- Opening Delimiter -
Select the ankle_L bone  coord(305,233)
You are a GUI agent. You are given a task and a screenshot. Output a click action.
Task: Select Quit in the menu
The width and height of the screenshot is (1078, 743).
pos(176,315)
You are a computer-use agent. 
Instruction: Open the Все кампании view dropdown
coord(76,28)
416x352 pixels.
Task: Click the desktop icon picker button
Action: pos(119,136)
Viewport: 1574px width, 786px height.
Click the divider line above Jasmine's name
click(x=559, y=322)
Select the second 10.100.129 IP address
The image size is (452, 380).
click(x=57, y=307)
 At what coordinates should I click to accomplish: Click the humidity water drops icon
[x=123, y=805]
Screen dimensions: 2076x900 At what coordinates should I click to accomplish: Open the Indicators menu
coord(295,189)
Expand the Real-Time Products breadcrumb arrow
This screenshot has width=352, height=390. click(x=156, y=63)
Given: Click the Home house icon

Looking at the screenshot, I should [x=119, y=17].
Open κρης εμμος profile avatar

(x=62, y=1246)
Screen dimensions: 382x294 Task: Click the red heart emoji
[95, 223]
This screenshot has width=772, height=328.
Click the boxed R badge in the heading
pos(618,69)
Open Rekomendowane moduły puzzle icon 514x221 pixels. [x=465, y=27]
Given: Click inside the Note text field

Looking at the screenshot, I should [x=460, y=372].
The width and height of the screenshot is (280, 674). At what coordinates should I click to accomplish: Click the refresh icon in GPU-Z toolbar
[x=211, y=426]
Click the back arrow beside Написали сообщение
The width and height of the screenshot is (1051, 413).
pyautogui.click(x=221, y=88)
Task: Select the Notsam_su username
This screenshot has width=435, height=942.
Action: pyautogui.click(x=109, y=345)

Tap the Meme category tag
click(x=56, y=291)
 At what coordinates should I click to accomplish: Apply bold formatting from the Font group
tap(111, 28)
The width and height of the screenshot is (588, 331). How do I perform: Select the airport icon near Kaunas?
- Closing Delimiter -
- [ACTION ITEM] Everything from the first line above up to and including the line that contains "You are a computer-use agent." should be printed exactly; please print only that.

- [RESPONSE TO THIS TASK]
Select the ankle_L bone  coord(305,233)
You are a GUI agent. You are given a task and a screenshot. Output a click action.
Task: Select Quit in the menu
The width and height of the screenshot is (1078, 743).
pos(176,315)
You are a computer-use agent. 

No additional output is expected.